Prognostic impact of right bundle branch block in hospitalized patients with idiopathic dilated cardiomyopathy: a single-center cohort study.

Introduction

Idiopathic dilated cardiomyopathy (IDCM) is a myocardial disorder characterized by a dilated left ventricular chamber and systolic dysfunction that commonly results in congestive heart failure.[1,2] IDCM is currently the leading indication for heart transplantation and remains the third most common cause of heart failure after coronary artery disease and hypertension.[2,3] With an incidence of 5.5 cases per 100,000 individuals per year, IDCM is the most common form of cardiomyopathy, and it is diagnosed when no other cause of congestive heart failure is apparent.[4,5]

Right bundle branch block (RBBB) is defined as a QRS duration of ≥120 ms in adults according to the American Heart Association recommendations for standardization of the electrocardiogram (ECG).[6] On the ECG, RBBB presents with a wide, blunt R or R’ wave in lead V1 or aVR and a wide, blunt S wave in leads V5, I, and aVL.[7] The prevalence of RBBB in the general population ranges from 0.5% to 1.5%, shows male predominance (1.4% in men and 0.5% in women), and increases with age to 2.2% in patients aged >55 years.[8,9] Some previous studies have shown that RBBB is associated with right ventricular dysfunction in patients with congenital heart diseases and has been proven to be independently associated with adverse outcomes.[10-12] However, the relationship between RBBB and the prognosis of IDCM is unclear. Therefore, the aim of the present study was to define the clinical value of RBBB in predicting the outcome of IDCM.

Patients and methods

Patients

We retrospectively reviewed the data of patients admitted to our cardiology department with IDCM from February 2004 to July 2011. All patients recruited into this study provided verbal informed consent. This research was approved by the Ethics Committee of Fuwai Hospital. For all patients, we obtained an extensive baseline clinical history, performed a physical examination, and obtained a 12-lead ECG and 2-dimensional Doppler echocardiogram. The definition of IDCM was based on the World Health Organization criteria: presentation with both a left ventricular end-diastolic dimension (LVEDD) of ≥55 mm and a left ventricular ejection fraction (LVEF) of <50% in the absence of a possible known cause.[13] The exclusion criteria were as follows:

A history of severe systemic hypertension (>160/100 mmHg), diabetic heart diseases, and other cardiomyopathies with LVEDD dilation, including alcoholic cardiomyopathy and peripartum cardiomyopathy

An ischemic etiology (ruled out by coronary angiography or computed tomography angiography)

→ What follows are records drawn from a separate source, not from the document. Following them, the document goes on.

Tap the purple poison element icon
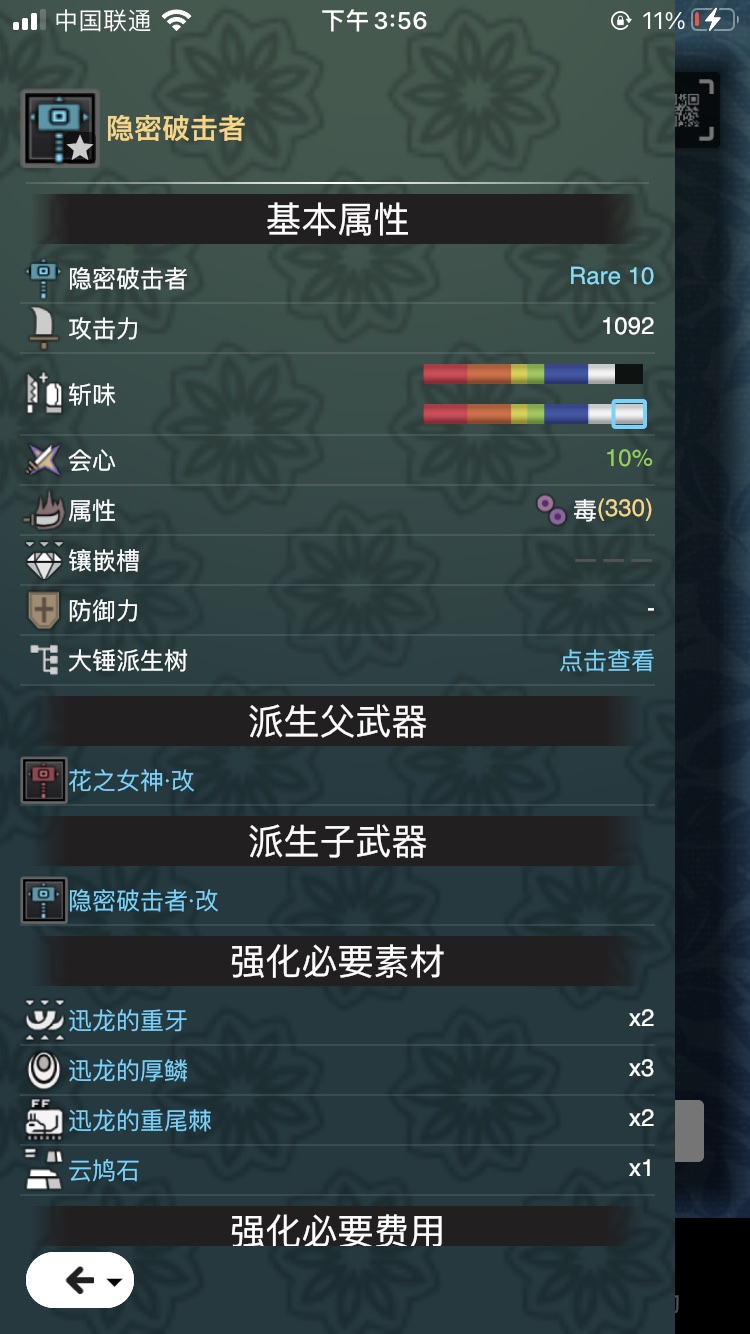 [551, 510]
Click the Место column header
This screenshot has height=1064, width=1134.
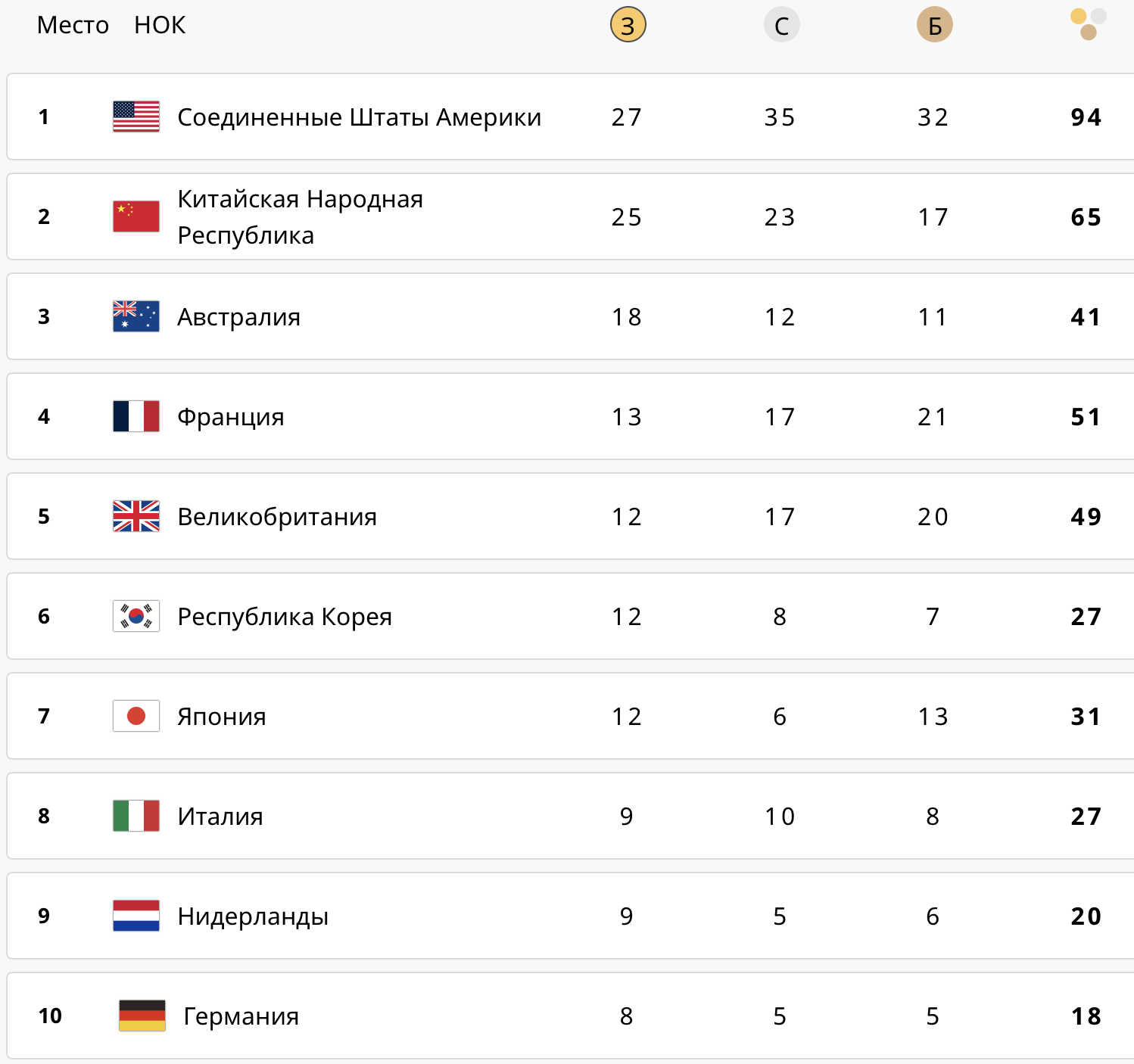click(73, 25)
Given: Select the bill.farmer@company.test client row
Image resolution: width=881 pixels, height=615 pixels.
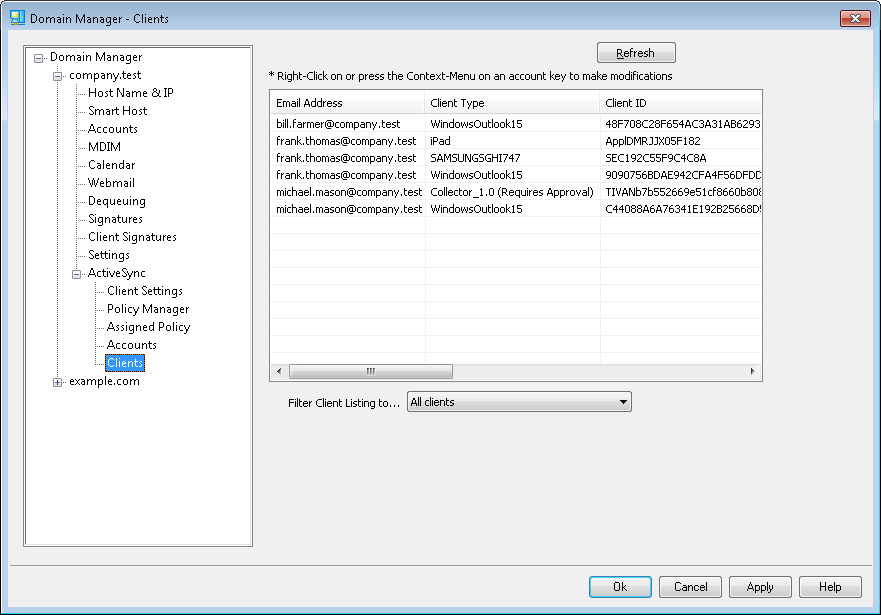Looking at the screenshot, I should point(345,124).
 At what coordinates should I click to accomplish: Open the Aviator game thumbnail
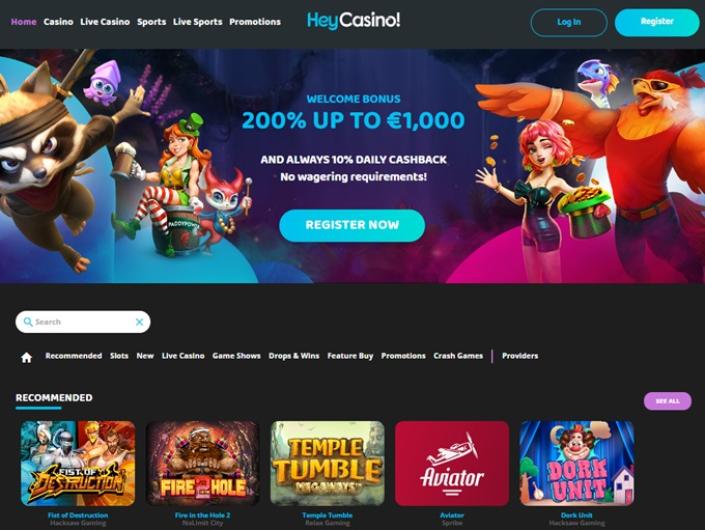tap(452, 463)
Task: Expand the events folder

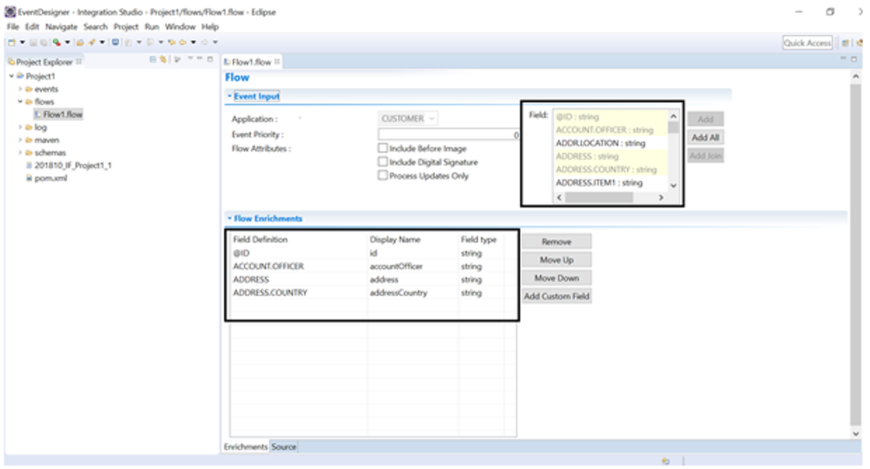Action: [20, 89]
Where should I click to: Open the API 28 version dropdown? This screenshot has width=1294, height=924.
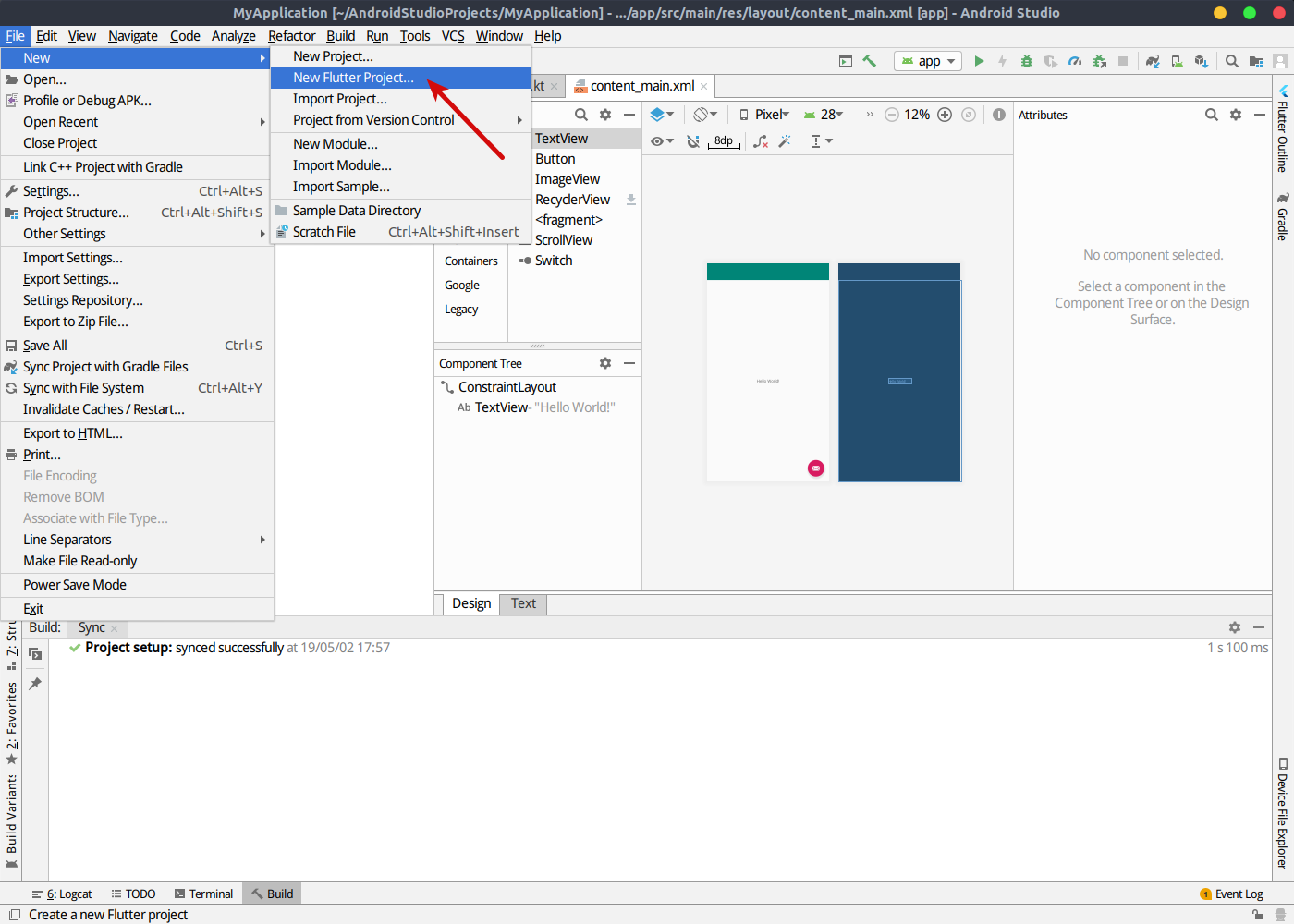(824, 115)
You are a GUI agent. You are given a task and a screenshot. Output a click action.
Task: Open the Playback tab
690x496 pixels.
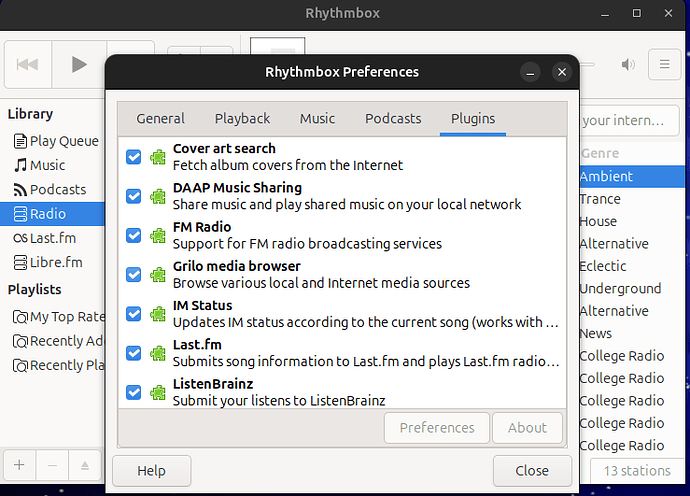[x=242, y=118]
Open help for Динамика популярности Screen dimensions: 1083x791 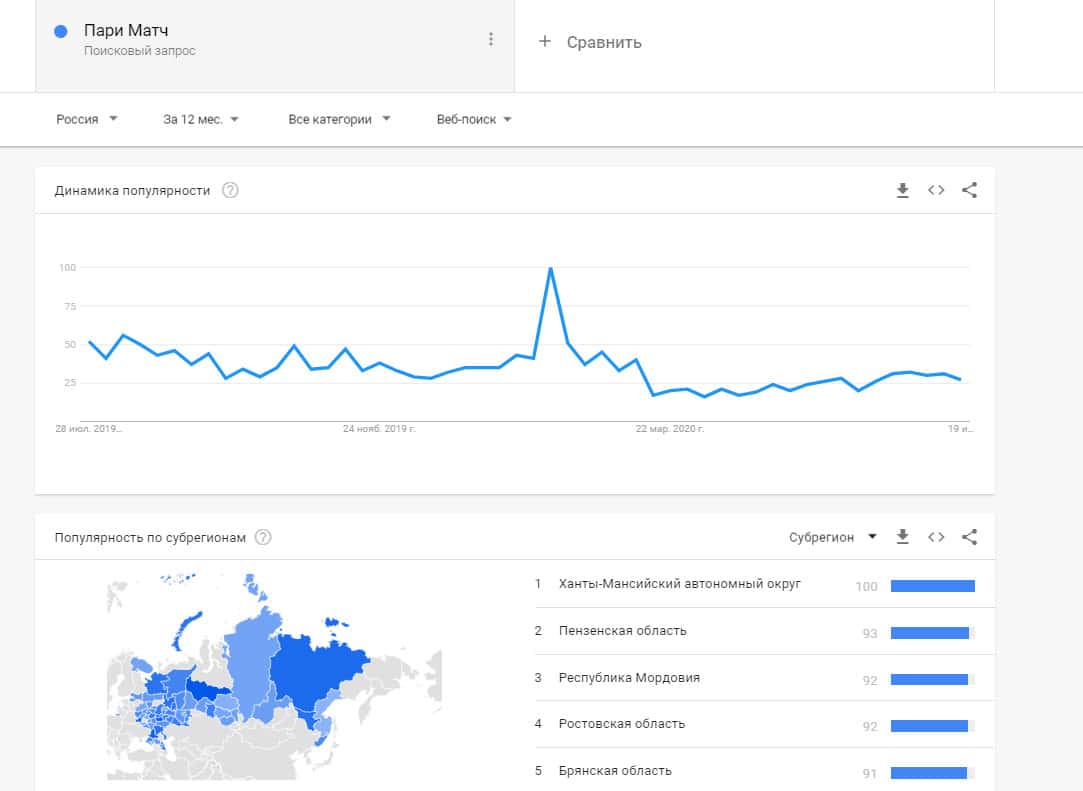coord(230,190)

Organic valve diseases, tachycardia-induced cardiomyopathy, congenital heart diseases, hyperthyroidism, and advanced systemic diseases

Echocardiography

Because the pulmonary artery systolic pressure (PASP) is equal to the right ventricular systolic pressure in the absence of pulmonary stenosis, the PASP was estimated using Doppler echocardiography by calculating the right ventricular to right atrial pressure gradient during systole (approximated by the modified Bernoulli equation as 4v2, where v is the velocity of the tricuspid regurgitation jet in m/s). The right atrial pressure, estimated based on the echocardiographic characteristics of the inferior vena cava and assigned a standardized value, was then added to the calculated gradient to give the PASP. According to the new guideline, the presence of a PASP of ≥40 mmHg was likely to be pulmonary hypertension.[14]

Follow-up and endpoint

Follow-up was performed until November 2016. Data on the occurrence of all-cause mortality at follow-up were collected by reviewing the medical records (outpatient clinic attendance and hospitalization), telephone interviews, and retrieval of survival status through the police station. The primary endpoint in this study was all-cause mortality. This study was approved by the Ethics Commission of Fuwai Hospital.

Statistical analysis

Baseline demographic data, risk factors, and clinical variables are descriptively summarized. Variables with a normal distribution are presented as mean ± standard deviation, whereas those with a non-normal distribution are presented as median and interquartile range (IQR). Categorical variables are presented as percentage frequency. The t test was used to compare differences in continuous variables, and the chi-square (χ) test was used to compare differences in categorical variables.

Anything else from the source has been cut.